Y esto plantea un problema: cómo se mide la representación. Es legítimo que el ciudadano descontento con la situación actual pregunte: «De acuerdo, pero ustedes, ¿a cuánta gente representan?» El otro día, en TV-3, una señora afirmaba con mucha convicción: «Es que nosotros somos la Assemblea Nacional Catalana», y de ahí pasó a decir lo que tienen que hacer el Govern, el Parlament y todo hijo de vecino ante la manifestación del día 11. Por mal que funcione y defectos que tenga (y tiene un montón), la asamblea nacional de este país, Catalunya, es el Parlament. Así lo dice el Estatut y así lo establece el principio de democracia representativa: se puede verificar que al actual Parlament lo han votado 3.130.276 ciudadanos, mientras que tal o cual oenegé, sea cual sea su número de socios, representa a ese número de socios aunque pueda a la vez tener una considerable, creciente o decreciente influencia social. Pero está por demostrar que por autodefinirse como «sociedad civil» se tenga la misma o más legitimidad que el Govern y el Parlament.
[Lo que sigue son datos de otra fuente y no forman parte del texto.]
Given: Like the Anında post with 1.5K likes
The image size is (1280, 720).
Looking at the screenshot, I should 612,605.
Al final, las decisiones políticas, legislativas, presupuestarias, nos guste o no, se toman en las instituciones apropiadas y no pueden esperar. Ya hubo una gran manifestación en julio del 2010, después de la cual se dijo: «Nada será igual». Según se mire, no es igual sino peor. Pero, en las elecciones que hubo cuatro meses después, CiU sacó el 38% de los votos; PSC, el 18%; y el PP, el 12%. En cambio, los partidos que parecían estar al frente de un movimiento tan supuestamente unánime llegaron, sumados, al 10%.
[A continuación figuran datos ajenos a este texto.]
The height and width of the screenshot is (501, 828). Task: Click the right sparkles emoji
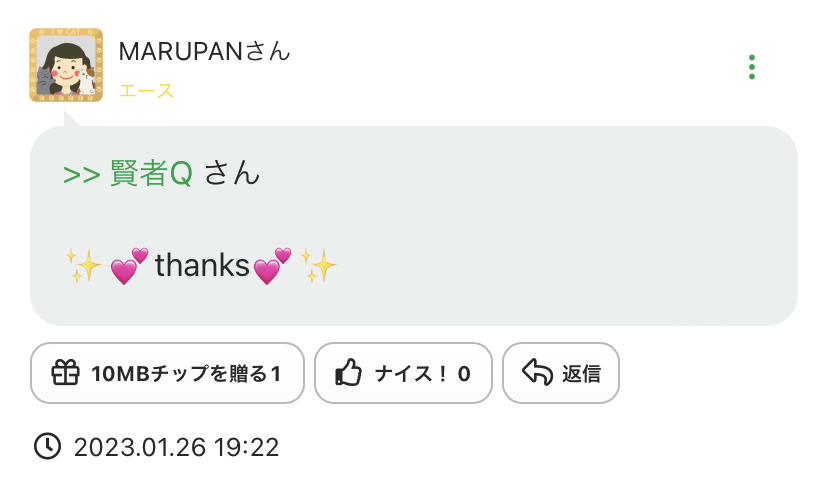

La ciudadanía se manifestará (o no, y es igual de legítimo), pero la clase política tiene un largo camino por recorrer para hacerse perdonar su responsabilidad primordial en el desajuste estructural que vivimos. A veces el tejido asociativo puede caer en la tentación de jugar a lo que no es, y a su vez los partidos políticos parecen creer que eso les da una bula ilimitada para seguir jugando lo que a lo mejor solo es una prórroga de un partido que puede acabar mal. Maximalismo y consenso no son lo mismo.

Catedrático de Ciencia Política (UB).